In 2021, Finland was named the happiest country in the world for the fourth time in a row by the United Nations Word Happiness Report. The credit certainly goes to the lifestyle of the Finns and the fact that Finland itself is covered by 90% of forests or water.
Finnish happiness is not as superficial as it may seem but must be sought in the roots and habits of life of a country and of a people accustomed to taking life as it comes and to appreciate every little thing of everyday life.

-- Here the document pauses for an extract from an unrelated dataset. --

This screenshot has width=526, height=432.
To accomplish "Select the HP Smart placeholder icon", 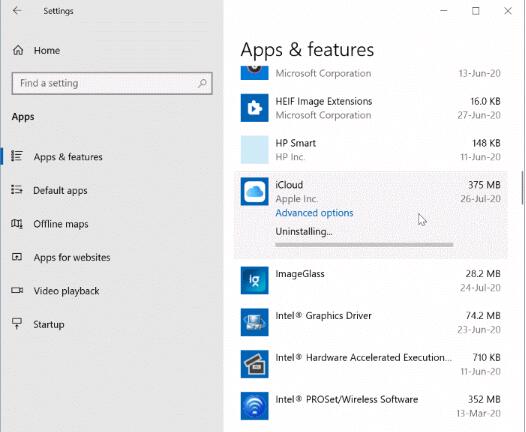I will click(x=254, y=150).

Visit Finland shared 4 of the many tips that could help increase “happiness hormones” if you happen to travel to this country surrounded by greenery and full of lakes.
1.Reconnect with nature
Finland is 75% covered by forests and this plays in favor of people’s health. Here you can walk through the woods, hike, camp, ride a bike and enjoy outdoor activities. In winter you can go cross-country skiing or try the new trend of walking with wool socks (wool sock running). It is no coincidence that Finns love to escape the city to relax in the midst of nature.
2.Looking for food is a state of mind
In summer and autumn, Finland is perfect for searching for berries, mushrooms, wild herbs and vegetables. While fishing is popular all year round, looking for some wild fruit can be a rewarding and therapeutic activity to be practiced at certain times. Finnish restaurants are also adapting to the rhythms of nature and are adding freshness and authenticity to their dishes.
3. The healing powers of water
Finland has 188,000 lakes which, for tourists, mean an infinite number of possibilities: canoeing, kayaking, boat trips and swimming when the season allows it. And if you want to try some Finnish tradition by throwing yourself into the frozen lake after a sauna, feel free. It seems to give energy and vitality.
The sauna is a beloved ritual of Finnish life that brings together and connects friends and family. In addition, Finnish sauna culture has been added to UNESCO’s Representative List of Intangible Cultural Heritage of Humanity, the first aspect of Finnish culture to enter the prestigious list. Finns believe that saunas are good for the mind and increase happiness. It can also be seen as a meditative space and a place to disconnect from the outside world. The best part of the sauna experience is what Finns affectionately call “post-sauna bliss,” the exhilarating feeling of having purified the mind and body.